Kenya to miss sugar firms’ sale deadline


A tractor loaded with sugar cane arrives at the Chemelil Sugar weighbridge. PHOTO | FILE

Kenya risks missing the February deadline set by the Common Market for Eastern and Central Africa (Comesa) for sale of five public sugar firms following an announcement that the process will take another year.

Acting Agriculture secretary Adan Mohamed said the sale process will take 12 months, adding that Kenya will decide next year whether to seek another extension to limits on sugar imports from the regional trade bloc.

Kenya was in February granted a one-year extension to restrict imports from Comesa to enable the country to complete reforms that will make its sugar industry competitive.

The country was expected to privatise the five sugar millers to reduce inefficiency before the end of the Comesa trade safeguards.

“We expect that the process of selling these State-owned companies will take 12 months and we are doing our best to achieve this within the set timelines,” said Mr Mohamed. “On whether we will seek for another extension on safeguards, I think we will cross the bridge when we get there.”

Kenya requested for a fourth extension this year arguing that the local sugar sector was not ready for competition.

The tariffs were scheduled to fall to zero in March, but Kenya sought an extension to give it more time to improve infrastructure and carry out other reforms.

Mr Mohamed said the government will in two weeks ask investors to show interest in buying majority stakes in the loss-making sugar firms.

The government will sell a 51 per cent stake in Sony, Chemelil, Nzoia, Muhoroni and Miwani milling companies to strategic investors and reserve another 24 per cent for farmers and employees.

READ: MPs approve sale of 51pc stake in millers

The government will then sell the remaining 25 per cent stake in the five firms in an initial public offering once the factories are profitable.
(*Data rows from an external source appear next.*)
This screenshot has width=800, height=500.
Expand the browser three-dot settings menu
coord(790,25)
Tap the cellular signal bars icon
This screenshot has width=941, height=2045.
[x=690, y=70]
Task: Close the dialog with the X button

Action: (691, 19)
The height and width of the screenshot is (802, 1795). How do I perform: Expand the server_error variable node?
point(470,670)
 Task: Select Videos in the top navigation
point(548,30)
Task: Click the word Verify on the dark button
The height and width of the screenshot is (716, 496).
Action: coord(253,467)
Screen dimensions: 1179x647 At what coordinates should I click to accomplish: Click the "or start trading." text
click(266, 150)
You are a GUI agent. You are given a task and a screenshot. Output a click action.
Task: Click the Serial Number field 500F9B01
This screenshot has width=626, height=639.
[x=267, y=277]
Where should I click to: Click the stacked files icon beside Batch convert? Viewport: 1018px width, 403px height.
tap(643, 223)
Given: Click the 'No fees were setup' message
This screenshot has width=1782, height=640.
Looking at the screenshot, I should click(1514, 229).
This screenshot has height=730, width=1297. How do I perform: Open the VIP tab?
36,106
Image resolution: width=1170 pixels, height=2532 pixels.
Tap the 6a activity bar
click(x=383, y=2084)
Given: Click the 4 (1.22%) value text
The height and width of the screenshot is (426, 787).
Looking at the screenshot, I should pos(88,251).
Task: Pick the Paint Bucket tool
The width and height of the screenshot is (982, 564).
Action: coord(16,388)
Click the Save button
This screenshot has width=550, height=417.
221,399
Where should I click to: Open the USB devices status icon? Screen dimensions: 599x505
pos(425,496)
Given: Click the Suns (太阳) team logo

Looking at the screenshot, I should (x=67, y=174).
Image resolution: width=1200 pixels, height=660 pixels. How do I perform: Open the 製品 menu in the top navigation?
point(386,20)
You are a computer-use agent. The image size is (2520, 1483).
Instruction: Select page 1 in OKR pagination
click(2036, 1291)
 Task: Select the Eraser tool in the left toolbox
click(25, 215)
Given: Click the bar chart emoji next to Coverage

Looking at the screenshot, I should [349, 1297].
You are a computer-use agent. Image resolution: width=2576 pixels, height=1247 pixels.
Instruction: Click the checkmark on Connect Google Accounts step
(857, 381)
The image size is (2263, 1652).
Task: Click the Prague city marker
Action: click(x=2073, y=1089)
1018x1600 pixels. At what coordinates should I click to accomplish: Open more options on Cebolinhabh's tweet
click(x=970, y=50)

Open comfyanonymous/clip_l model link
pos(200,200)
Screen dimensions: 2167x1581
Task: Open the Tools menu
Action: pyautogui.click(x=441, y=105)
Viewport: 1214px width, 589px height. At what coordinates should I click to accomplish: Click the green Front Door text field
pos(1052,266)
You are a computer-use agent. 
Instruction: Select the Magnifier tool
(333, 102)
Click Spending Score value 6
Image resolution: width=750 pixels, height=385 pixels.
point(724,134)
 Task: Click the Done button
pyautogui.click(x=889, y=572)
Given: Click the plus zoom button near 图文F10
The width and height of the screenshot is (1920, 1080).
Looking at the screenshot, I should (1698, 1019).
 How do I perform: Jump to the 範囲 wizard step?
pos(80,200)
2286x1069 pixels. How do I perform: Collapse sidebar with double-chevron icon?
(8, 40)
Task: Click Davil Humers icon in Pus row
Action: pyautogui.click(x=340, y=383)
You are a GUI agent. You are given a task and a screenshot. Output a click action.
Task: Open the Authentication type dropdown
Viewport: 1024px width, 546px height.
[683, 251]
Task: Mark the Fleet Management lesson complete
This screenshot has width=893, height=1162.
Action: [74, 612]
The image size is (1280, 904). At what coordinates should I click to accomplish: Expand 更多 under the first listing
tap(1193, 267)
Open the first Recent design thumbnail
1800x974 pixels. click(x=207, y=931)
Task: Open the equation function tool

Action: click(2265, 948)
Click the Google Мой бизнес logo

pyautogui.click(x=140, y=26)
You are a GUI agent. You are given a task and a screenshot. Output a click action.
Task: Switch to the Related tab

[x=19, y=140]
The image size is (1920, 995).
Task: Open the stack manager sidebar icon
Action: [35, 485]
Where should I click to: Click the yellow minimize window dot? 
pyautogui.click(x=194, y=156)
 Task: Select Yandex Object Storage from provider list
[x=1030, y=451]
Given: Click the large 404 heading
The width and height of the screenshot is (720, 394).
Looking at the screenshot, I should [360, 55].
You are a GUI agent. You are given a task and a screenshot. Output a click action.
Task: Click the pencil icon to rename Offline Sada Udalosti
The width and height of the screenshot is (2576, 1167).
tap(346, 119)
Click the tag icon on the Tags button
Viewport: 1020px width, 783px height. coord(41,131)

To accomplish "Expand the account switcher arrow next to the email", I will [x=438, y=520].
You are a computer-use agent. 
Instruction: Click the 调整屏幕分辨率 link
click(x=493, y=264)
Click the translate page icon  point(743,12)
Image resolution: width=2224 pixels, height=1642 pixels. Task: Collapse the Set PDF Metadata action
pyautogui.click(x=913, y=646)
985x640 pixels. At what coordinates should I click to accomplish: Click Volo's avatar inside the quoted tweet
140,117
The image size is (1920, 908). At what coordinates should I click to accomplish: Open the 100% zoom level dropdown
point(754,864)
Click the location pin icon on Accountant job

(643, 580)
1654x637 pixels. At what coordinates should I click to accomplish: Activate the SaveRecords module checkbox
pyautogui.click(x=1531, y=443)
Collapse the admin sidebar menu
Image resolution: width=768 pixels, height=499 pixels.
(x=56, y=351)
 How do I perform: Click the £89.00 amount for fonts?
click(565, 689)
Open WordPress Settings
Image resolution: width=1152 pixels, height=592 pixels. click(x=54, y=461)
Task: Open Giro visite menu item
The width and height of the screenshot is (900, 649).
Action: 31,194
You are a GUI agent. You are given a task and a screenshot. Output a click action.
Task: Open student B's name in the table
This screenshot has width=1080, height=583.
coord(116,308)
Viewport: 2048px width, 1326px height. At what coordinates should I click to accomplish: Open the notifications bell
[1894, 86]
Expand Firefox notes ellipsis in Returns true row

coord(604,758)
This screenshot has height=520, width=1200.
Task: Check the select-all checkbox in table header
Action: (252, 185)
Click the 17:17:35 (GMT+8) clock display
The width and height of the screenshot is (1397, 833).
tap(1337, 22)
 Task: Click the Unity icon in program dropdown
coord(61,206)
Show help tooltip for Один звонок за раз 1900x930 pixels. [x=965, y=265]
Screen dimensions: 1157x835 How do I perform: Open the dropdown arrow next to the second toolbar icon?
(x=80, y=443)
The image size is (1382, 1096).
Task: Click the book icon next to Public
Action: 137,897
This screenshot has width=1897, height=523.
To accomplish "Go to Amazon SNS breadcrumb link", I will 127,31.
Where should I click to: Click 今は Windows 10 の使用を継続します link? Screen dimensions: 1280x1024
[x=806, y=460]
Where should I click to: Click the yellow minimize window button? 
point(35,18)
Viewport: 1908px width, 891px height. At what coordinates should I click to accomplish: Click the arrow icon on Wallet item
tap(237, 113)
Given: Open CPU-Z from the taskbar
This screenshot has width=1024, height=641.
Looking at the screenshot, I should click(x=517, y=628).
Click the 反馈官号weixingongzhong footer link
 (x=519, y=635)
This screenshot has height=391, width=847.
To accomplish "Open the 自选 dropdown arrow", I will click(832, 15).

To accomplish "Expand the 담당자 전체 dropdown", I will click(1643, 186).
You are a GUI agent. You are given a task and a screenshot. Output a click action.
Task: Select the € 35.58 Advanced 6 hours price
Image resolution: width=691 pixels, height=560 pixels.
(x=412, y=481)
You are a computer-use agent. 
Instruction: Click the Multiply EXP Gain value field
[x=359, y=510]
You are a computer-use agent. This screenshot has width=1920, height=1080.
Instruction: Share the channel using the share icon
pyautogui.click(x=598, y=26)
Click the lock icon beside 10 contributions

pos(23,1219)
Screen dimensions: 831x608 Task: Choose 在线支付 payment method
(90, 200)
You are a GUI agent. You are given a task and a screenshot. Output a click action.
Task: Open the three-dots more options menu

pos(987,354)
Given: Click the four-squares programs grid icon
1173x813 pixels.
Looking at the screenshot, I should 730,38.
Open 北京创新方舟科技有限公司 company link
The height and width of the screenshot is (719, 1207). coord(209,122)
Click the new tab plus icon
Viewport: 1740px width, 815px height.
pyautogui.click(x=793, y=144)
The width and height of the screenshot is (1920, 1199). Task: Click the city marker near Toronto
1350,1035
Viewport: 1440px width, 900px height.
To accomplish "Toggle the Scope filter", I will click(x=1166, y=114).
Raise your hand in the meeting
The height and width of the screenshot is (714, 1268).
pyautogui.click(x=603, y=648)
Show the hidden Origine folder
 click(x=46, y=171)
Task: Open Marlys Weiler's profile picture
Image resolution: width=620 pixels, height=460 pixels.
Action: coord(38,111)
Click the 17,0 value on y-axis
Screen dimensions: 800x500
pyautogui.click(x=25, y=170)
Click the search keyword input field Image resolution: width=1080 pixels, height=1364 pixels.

Muhoroni and Miwani are under receivership.

The companies are in urgent need of modernisation to survive competition from new sugar producers and the impending end to limits on sugar imports from the Comesa.

Strategic investors

“In this respect, as the safeguards will now be lapsing on February 28, 2016, I am requesting each one of you with a role to play in the privatisation process to do so expeditiously,” said Mr Mohamed at a stakeholders briefing on the sale of the millers.

Critics have blamed the high cost of production for the woes facing Kenya’s sugar industry.

Poorly funded government factories have aging machines that are prone to breaking down.

New shares will be offered to the strategic investors and ensure that the sale proceeds are injected in the firms and not in government coffers, Treasury secretary  Henry Rotich said. He added that the government will write off debts in excess of Sh33 billion owned by the firms.